▶ DATASET
*-*-*
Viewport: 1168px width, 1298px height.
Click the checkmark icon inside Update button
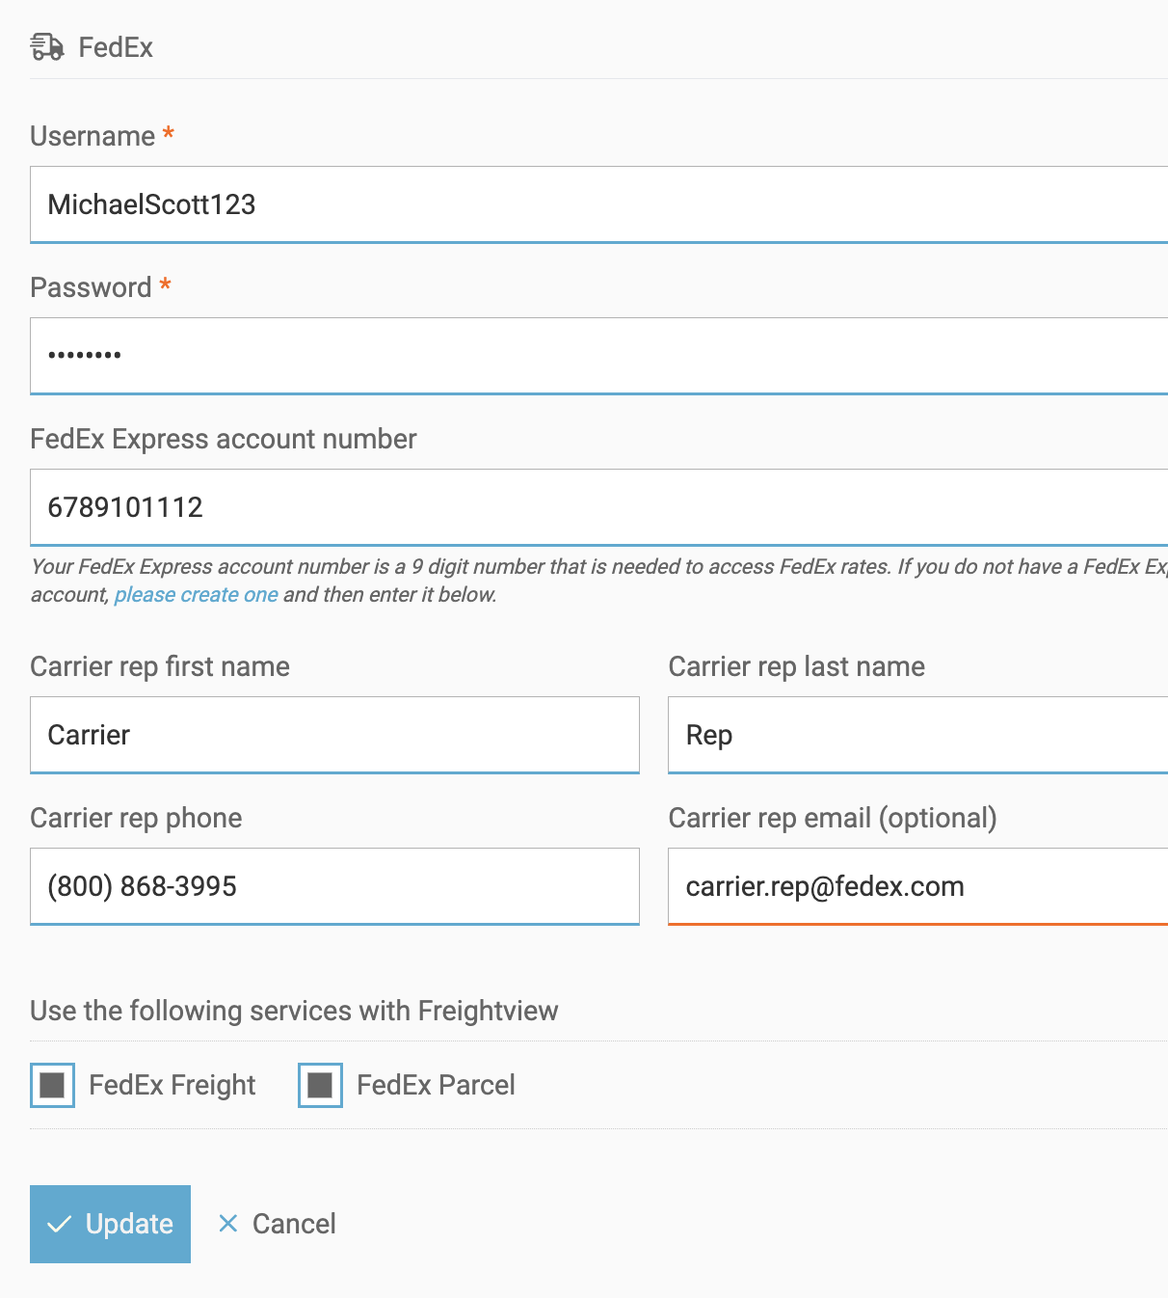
*-*-*
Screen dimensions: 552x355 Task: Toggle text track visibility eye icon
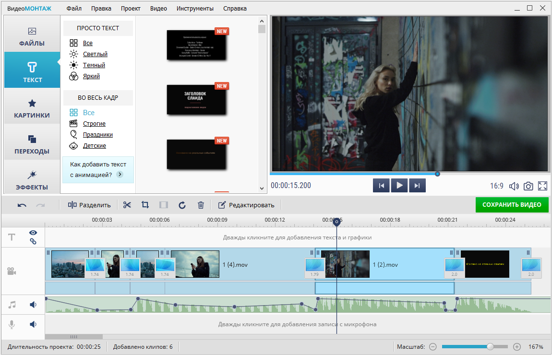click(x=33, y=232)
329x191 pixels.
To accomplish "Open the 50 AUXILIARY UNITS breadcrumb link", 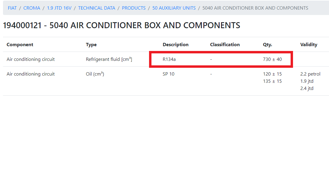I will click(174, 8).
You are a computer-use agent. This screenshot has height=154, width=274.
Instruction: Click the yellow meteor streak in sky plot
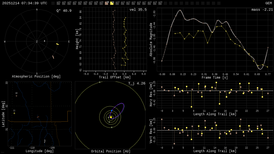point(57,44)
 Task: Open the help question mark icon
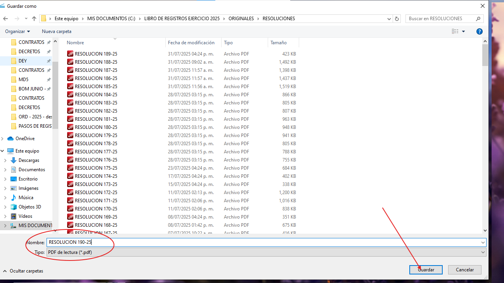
*-*-*
▶ EXERCISE
Only one number is expected: the count of lines in the entries holding the string "width".

▶ SOLUTION BELOW
2